Please answer from the bridge fault-injection code: how many sessions per week does the poll 404 not_found_error failure mode affect?

### Text section
********

| 123456789101112131415161718192021222324252627282930313233343536373839404142434445464748495051525354555657585960616263646566676869707172737475767778798081828384858687888990919293949596979899100101102103104105106107108109110111112113114115116117118119120121122123124125126127128129130131132133134135 |
- import { logForDebugging } from '../utils/debug.js'
- import { BridgeFatalError } from './bridgeApi.js'
- import type { BridgeApiClient } from './types.js'
- /**
- * Ant-only fault injection for manually testing bridge recovery paths.
- *
- * Real failure modes this targets (BQ 2026-03-12, 7-day window):
- * poll 404 not_found_error — 147K sessions/week, dead onEnvironmentLost gate
- * ws_closed 1002/1006 — 22K sessions/week, zombie poll after close
- * register transient failure — residual: network blips during doReconnect
- *
- * Usage: /bridge-kick <subcommand> from the REPL while Remote Control is
- * connected, then tail debug.log to watch the recovery machinery react.
- *
- * Module-level state is intentional here: one bridge per REPL process, the
- * /bridge-kick slash command has no other way to reach into initBridgeCore's
- * closures, and teardown clears the slot.

********

### Information given

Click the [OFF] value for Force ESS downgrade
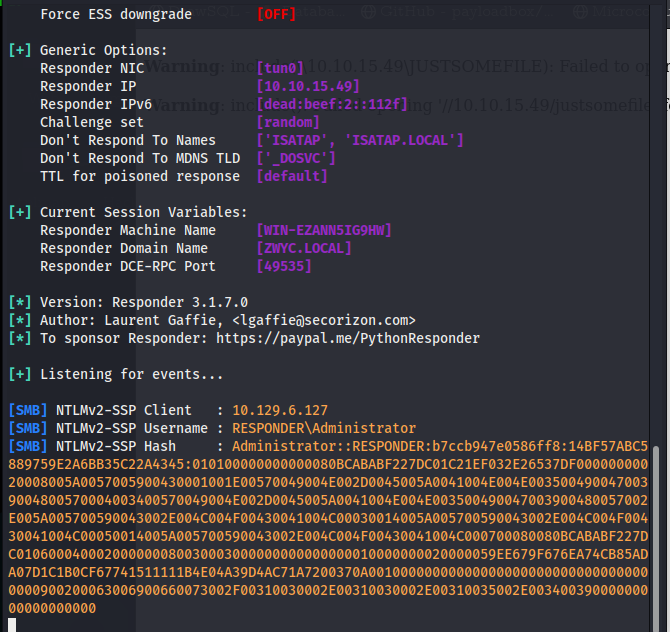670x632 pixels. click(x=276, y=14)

********

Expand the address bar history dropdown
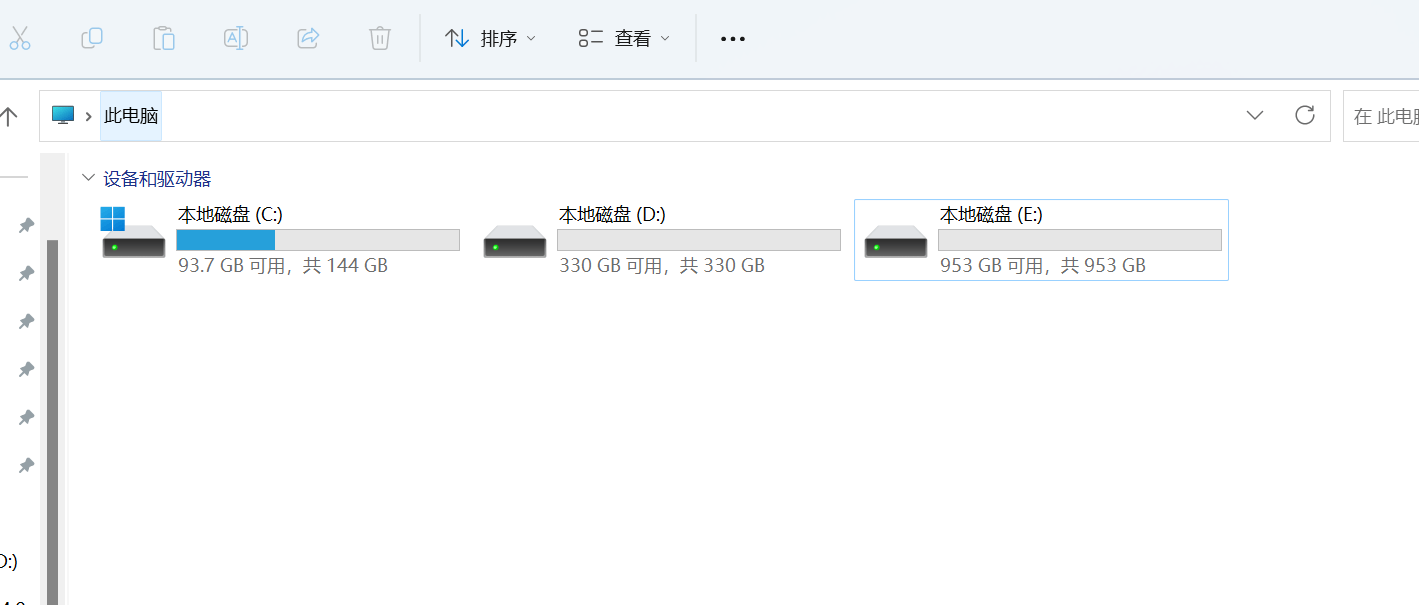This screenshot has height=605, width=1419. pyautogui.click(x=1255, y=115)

********

### Response to the exercise
147K sessions per week.